Cohort Study Examining the Association Between Blood Pressure and Cardiovascular Events in Patients With Peripheral Artery Disease
Author(s) -
Thomas Manapurathe Diana,
Moxon Joseph Vaughan,
Krishna Smriti Murali,
Rowbotham Sophie,
Quigley Frank,
Jenkins Jason,
Bourke Michael,
Bourke Bernard,
Jones Rhondda E.,
Golledge Jonathan
Publication year - 2019
Publication title -
journal of the american heart association
Language(s) - English
Resource type - Journals
SCImago Journal Rank - 2.494
H-Index - 85
ISSN - 2047-9980
DOI - 10.1161/jaha.118.010748
Subject(s) - medicine , hazard ratio , blood pressure , myocardial infarction , cardiology , cohort , proportional hazards model , stroke (engine) , cohort study , coronary artery disease , risk factor , confidence interval , mechanical engineering , engineering
Background Hypertension is an important risk factor for cardiovascular events in patients with peripheral artery disease; however, optimal blood pressure targets for these patients are poorly defined.
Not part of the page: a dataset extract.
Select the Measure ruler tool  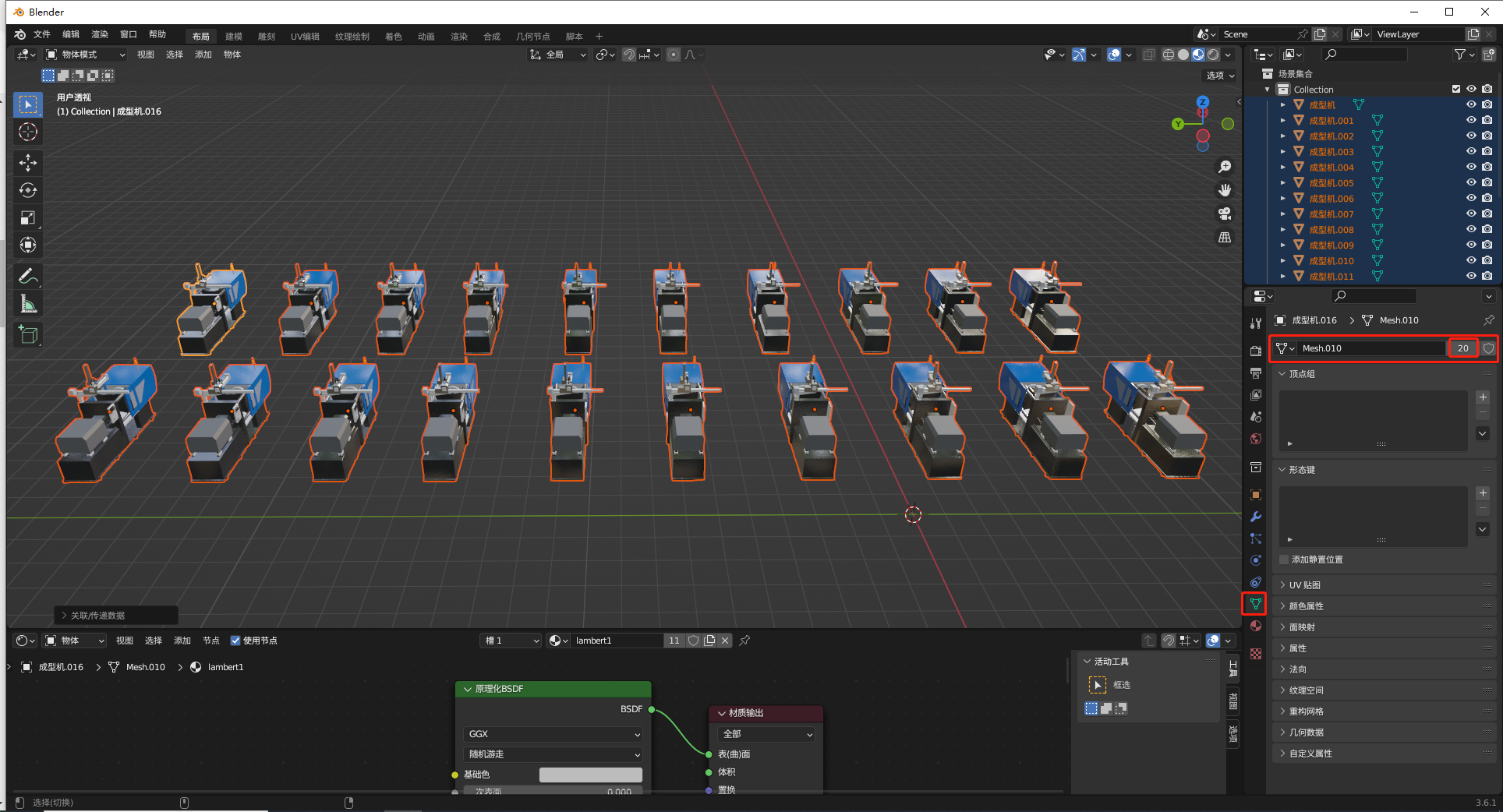click(x=28, y=304)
This study investigated the association between systolic blood pressure ( SBP ) and cardiovascular events in a prospectively recruited patient cohort with peripheral artery disease. Methods and Results A total of 2773 patients were included and were grouped according to SBP at recruitment (≤120 mm Hg, n=604; 121–140 mm Hg, n=1065; and >140 mm Hg, n=1104). Adjusted Cox proportional hazards analyses suggested that patients with SBP ≤120 mm Hg were at greater risk of having a major cardiovascular event (myocardial infarction, stroke, or cardiovascular death) than patients with SBP of 121–140 mm Hg (adjusted hazard ratio, 1.36; 95% CI, 1.08–1.72; P =0.009). Patients with SBP >140 mm Hg had an adjusted hazard ratio of 1.23 (95% CI, 1.00–1.51; P =0.051) of major cardiovascular events compared with patients with SBP of 121–140 mm Hg. These findings were similar in sensitivity analyses only including patients receiving antihypertensive medications or focused on patients with a minimum of 3 months of follow‐up. Conclusions This cohort study suggests that patients with peripheral artery disease and SBP ≤120 mm Hg are at increased risk of major cardiovascular events. The findings suggest caution in intensive SBP lowering in this patient group.